Flynn M D, Edmonds M E, Tooke J E, Watkins P J
Diabetic Department, King's College Hospital, Denmark Hill, Camberwell, London, UK.
Diabetologia. 1988 Sep;31(9):652-6. doi: 10.1007/BF00278747.
The two major components of the microcirculation in the diabetic neuropathic foot have been examined in detail. Nutritive capillary blood flow was measured directly using the non-invasive technique of television microscopy, applied to the toe nailfold. Arteriovenous shunt flow was assessed using the technique of laser Doppler flowmetry, applied to the toe pulp. Fourteen diabetic patients with peripheral and autonomic neuropathy, 11 with no clinical evidence of neuropathy and 14 normal subjects were studied. Laser Doppler flowmetry (predominantly arteriovenous shunt flow) was increased more than three-fold (p less than 0.01) in the diabetic patients with neuropathy compared to control subjects, (median 3.57, interquartile range 2.00-5.32 volts vs median 0.93, interquartile range 0.47-2.36 volts, respectively). There was no evidence of skin capillary closure. The calculated capillary blood flow (erythrocyte flux) was significantly increased in the diabetic neuropathic patients compared to control subjects (median 76.4, interquartile range 34.4-109.8 picolitres/s vs median 23.2, range 8.0-44.8 picolitres/s, p less than 0.01). This study demonstrates that foot skin capillary blood flow is increased in diabetic patients with neuropathy. There is, therefore, no evidence to support the supposition that capillary ischaemia, either secondary to a "capillary steal phenomenon" or "advanced microangiopathy", is a feature of diabetic neuropathy under resting conditions.

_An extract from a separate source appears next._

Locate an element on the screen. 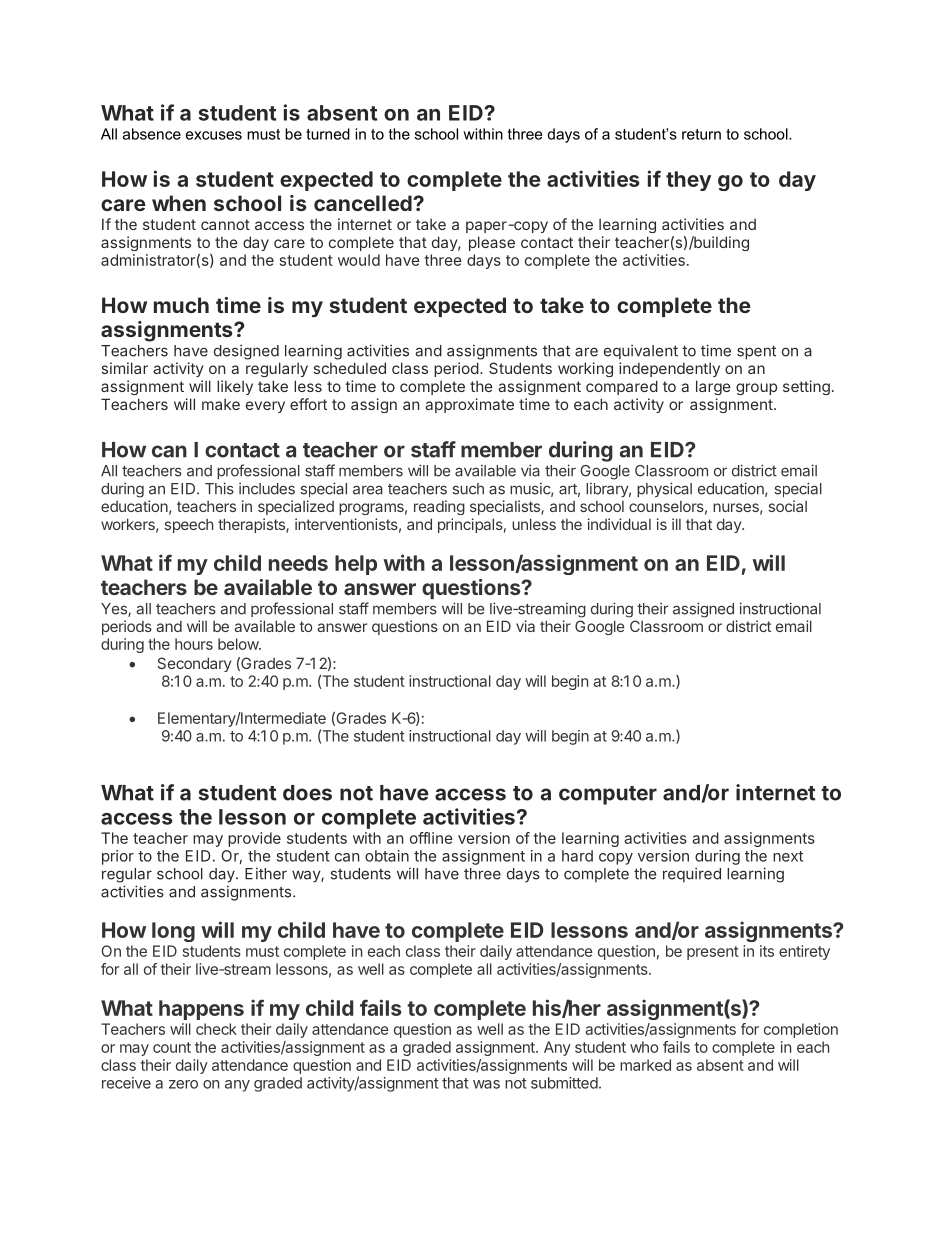  help is located at coordinates (356, 565).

对糖尿病神经病变足部微循环的两个主要组成部分进行了详细研究。采用电视显微镜非侵入性技术,对趾甲襞进行测量,直接测定营养性毛细血管血流量。采用激光多普勒血流仪技术,对趾腹进行测量,评估动静脉分流血流量。研究对象包括14例患有周围神经和自主神经病变的糖尿病患者、11例无神经病变临床证据的患者以及14名正常受试者。与对照组相比,患有神经病变的糖尿病患者的激光多普勒血流仪测量值(主要是动静脉分流血流量)增加了三倍多(p<0.01),(中位数分别为3.57,四分位间距为2.00 - 5.32伏,与中位数0.93,四分位间距为0.47 - 2.36伏)。没有皮肤毛细血管闭合的证据。与对照组相比,糖尿病神经病变患者计算得出的毛细血管血流量(红细胞通量)显著增加(中位数为76.4,四分位间距为34.4 - 109.8皮升/秒,与中位数23.2,范围为8.0 - 44.8皮升/秒,p<0.01)。这项研究表明,患有神经病变的糖尿病患者足部皮肤毛细血管血流量增加。因此,没有证据支持这样的假设,即在静息状态下,继发于“毛细血管盗血现象”或“晚期微血管病变”的毛细血管缺血是糖尿病神经病变的一个特征。